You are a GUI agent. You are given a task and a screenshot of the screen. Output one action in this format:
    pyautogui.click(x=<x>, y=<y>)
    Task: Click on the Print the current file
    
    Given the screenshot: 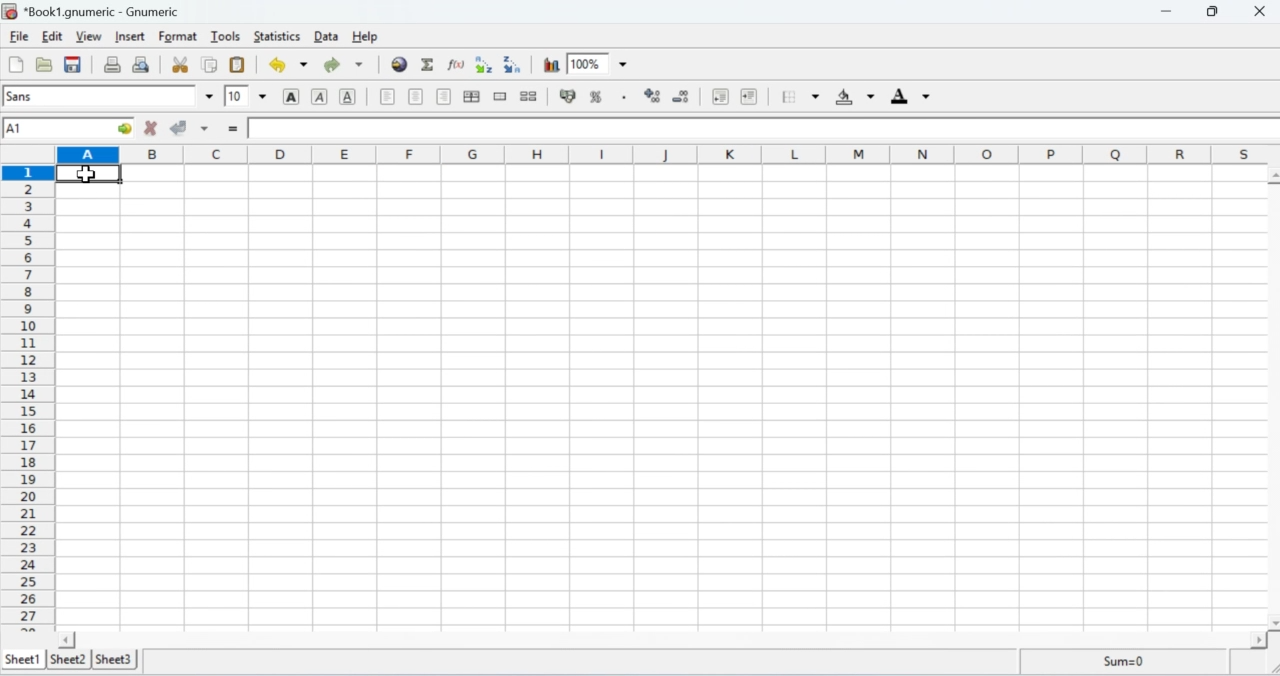 What is the action you would take?
    pyautogui.click(x=113, y=64)
    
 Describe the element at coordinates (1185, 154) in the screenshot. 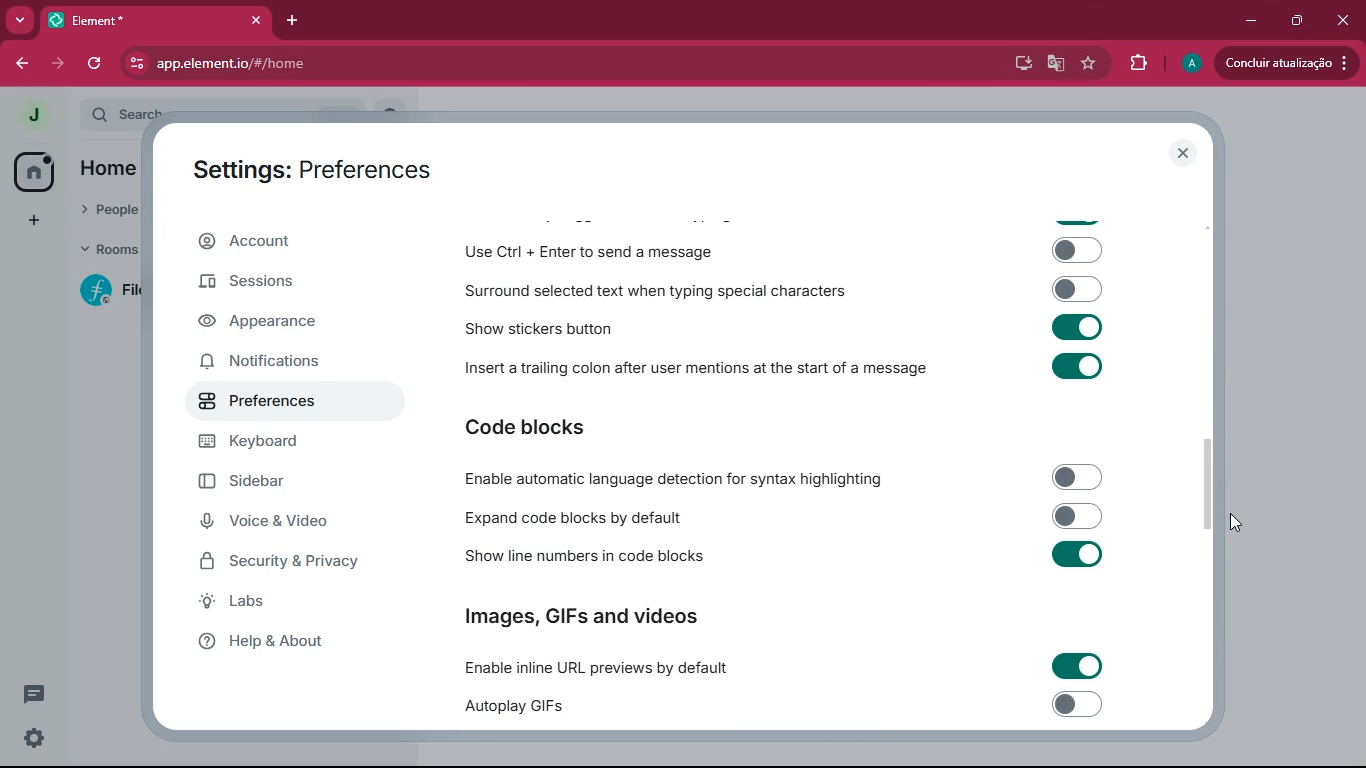

I see `close` at that location.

__________________________________________________

- **Exercise**:
Lay out the part of the entries that opens with the line containing "Describe the element" and runs through the end of the entries as a Markdown table with columns n and Line, numbering each row and skipping blank lines. Leave out the pictures.

- **Solution for this exercise**:
| n | Line |
|---|---|
| 1 |  Describe the element at coordinates (1185, 154) in the screenshot.  |
| 2 | I see `close` at that location. |